Axial compression behavior of recycled-aggregate-concrete-filled GFRP–steel composite tube columns

Abstract

Aiming to expand the structural applications of recycled aggregate concrete (RAC), the innovative approach of using the hybrid form of RAC-filled glass-fiber-reinforced polymer (GFRP)–steel composite tube columns (RACFCTs) is particularly striking because of their optimal combining of fiber-reinforced polymer (FRP), RAC and steel. The existing research relevant to RACFCTs is limited and is mainly concerned with seismic performance. This paper presents the first-ever axial compression test on RACFCTs having three different slenderness ratios ranging from 20 to 40; the effect of the recycled coarse aggregate (RA) replacement ratio is also examined.
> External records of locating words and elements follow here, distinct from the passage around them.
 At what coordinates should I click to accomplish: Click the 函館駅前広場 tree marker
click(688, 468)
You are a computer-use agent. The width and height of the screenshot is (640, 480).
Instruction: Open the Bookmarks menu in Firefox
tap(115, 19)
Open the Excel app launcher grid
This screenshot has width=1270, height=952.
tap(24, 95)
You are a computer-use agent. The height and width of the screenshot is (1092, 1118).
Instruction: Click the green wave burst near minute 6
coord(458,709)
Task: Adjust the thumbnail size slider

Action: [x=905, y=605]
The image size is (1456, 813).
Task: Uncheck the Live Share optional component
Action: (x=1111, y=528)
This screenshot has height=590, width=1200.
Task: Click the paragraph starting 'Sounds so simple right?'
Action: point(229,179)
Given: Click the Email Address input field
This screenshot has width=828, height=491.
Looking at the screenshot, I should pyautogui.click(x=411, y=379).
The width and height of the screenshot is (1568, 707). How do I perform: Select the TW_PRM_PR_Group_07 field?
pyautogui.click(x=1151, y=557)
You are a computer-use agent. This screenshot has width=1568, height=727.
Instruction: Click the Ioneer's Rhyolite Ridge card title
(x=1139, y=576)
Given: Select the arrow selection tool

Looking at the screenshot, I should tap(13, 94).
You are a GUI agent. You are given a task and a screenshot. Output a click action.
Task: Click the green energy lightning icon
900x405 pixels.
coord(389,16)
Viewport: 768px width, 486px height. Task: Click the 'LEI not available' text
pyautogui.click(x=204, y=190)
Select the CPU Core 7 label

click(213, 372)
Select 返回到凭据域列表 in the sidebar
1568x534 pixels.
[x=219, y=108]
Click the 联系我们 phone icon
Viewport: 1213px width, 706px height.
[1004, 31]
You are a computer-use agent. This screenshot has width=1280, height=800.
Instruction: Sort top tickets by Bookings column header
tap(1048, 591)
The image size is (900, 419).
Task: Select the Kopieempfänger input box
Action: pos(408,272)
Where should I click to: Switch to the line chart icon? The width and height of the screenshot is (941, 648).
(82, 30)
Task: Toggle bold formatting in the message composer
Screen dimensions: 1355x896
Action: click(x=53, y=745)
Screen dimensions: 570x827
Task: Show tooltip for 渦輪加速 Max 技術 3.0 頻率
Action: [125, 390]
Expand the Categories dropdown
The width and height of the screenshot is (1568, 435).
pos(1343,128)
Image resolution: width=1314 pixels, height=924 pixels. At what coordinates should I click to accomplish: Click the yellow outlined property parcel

The main performance aspects evaluated in this study were the failure mode, ultimate condition, axial load–lateral deflection curves, load–strain curves, and dilation behavior. The test results clearly show the benefit of the GFRP–steel composite tube on the compression behavior of the columns. The test results also demonstrate that the RACFCTs with a high RA replacement ratio and a high slenderness ratio had more ductile behavior. Finally, a design equation for predicting the maximum capacity of RACFCTs was derived, and its applicability was examined. The proposed formula produced a close estimate of the test results.